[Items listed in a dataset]
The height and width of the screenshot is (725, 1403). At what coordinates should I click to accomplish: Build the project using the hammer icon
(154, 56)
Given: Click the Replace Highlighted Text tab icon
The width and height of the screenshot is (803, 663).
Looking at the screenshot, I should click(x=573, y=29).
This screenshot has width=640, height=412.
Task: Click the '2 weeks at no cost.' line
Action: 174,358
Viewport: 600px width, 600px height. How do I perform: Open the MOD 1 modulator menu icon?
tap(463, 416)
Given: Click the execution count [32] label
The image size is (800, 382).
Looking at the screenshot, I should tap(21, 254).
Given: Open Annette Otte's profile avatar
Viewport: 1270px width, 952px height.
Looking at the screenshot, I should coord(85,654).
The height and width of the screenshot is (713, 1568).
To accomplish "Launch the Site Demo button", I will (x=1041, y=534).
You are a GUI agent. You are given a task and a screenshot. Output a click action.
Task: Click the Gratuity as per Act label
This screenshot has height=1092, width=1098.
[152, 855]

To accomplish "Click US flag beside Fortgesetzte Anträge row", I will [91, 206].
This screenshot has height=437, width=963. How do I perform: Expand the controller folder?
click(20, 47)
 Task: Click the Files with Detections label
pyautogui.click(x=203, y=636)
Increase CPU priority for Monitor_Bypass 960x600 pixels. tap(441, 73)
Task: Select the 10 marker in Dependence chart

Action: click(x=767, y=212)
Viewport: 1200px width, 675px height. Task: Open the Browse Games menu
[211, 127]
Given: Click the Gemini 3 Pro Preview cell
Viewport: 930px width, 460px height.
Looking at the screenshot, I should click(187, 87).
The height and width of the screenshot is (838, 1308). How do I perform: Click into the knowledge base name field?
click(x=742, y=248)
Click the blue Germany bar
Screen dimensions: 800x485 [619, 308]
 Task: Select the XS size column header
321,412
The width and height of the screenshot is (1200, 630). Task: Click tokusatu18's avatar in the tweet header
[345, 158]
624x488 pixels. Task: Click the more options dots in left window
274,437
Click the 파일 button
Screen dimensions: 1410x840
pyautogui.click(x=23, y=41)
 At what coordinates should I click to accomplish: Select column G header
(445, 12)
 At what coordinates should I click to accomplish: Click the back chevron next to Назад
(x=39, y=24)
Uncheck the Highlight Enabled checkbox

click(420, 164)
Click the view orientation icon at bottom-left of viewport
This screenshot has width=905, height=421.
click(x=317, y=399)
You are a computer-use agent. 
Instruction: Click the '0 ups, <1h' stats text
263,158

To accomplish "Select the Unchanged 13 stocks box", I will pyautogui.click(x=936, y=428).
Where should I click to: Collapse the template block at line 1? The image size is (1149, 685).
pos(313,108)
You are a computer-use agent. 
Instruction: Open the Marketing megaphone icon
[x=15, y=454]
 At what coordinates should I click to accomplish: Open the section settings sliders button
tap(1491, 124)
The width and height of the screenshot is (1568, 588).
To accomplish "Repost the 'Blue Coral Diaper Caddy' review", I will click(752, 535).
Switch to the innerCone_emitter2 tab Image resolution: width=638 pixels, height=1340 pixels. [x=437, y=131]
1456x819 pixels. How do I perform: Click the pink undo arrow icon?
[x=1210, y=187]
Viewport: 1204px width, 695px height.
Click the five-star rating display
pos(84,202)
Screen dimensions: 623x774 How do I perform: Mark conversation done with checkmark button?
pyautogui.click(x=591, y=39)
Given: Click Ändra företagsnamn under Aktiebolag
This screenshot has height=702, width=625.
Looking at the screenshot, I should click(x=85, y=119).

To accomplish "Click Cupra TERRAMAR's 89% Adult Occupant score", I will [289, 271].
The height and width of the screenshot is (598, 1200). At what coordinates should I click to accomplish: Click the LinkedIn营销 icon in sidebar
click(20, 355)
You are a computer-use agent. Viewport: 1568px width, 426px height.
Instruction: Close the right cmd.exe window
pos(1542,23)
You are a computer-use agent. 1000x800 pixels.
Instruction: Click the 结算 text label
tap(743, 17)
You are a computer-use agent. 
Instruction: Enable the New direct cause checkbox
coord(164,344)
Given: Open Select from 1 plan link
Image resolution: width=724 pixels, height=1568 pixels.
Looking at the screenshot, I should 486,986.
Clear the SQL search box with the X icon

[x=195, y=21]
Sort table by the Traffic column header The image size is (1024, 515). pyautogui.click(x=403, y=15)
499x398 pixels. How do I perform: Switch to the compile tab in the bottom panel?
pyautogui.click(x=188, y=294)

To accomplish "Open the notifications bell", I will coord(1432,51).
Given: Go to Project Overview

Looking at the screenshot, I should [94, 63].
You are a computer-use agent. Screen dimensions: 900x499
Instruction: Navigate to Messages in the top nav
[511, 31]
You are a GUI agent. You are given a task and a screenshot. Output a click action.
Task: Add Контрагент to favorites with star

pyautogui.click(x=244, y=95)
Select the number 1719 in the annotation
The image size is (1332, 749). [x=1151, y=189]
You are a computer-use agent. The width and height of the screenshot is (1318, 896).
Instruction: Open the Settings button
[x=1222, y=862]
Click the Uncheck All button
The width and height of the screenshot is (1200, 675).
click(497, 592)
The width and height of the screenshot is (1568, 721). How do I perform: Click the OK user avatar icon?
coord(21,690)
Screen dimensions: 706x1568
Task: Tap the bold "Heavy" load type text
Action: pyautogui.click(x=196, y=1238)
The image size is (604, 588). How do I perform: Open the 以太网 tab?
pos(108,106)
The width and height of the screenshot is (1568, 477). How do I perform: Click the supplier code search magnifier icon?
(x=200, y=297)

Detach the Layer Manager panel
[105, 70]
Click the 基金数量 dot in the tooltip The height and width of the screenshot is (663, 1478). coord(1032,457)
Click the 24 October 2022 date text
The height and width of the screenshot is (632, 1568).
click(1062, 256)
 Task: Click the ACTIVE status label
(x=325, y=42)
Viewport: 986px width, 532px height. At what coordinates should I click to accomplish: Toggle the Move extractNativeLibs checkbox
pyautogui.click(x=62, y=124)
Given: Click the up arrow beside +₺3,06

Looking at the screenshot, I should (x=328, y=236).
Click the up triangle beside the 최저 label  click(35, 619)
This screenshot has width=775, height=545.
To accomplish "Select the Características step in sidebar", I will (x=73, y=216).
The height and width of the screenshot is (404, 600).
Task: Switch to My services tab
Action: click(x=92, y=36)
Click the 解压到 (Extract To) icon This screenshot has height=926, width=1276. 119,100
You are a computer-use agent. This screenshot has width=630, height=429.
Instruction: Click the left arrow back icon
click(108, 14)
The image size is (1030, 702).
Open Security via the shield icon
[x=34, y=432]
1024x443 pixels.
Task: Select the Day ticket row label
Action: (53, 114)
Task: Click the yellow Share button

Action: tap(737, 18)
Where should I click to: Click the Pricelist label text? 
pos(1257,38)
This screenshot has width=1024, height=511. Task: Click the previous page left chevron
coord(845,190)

__AIM OF THE EXERCISE__:
All lines from the one containing "Open Security via the shield icon" through the end of the data, and no others, are to be given again word for word.

__EXPECTED OUTPUT__:
Open Security via the shield icon
[x=34, y=432]
1024x443 pixels.
Task: Select the Day ticket row label
Action: (53, 114)
Task: Click the yellow Share button

Action: tap(737, 18)
Where should I click to: Click the Pricelist label text? 
pos(1257,38)
This screenshot has width=1024, height=511. Task: Click the previous page left chevron
coord(845,190)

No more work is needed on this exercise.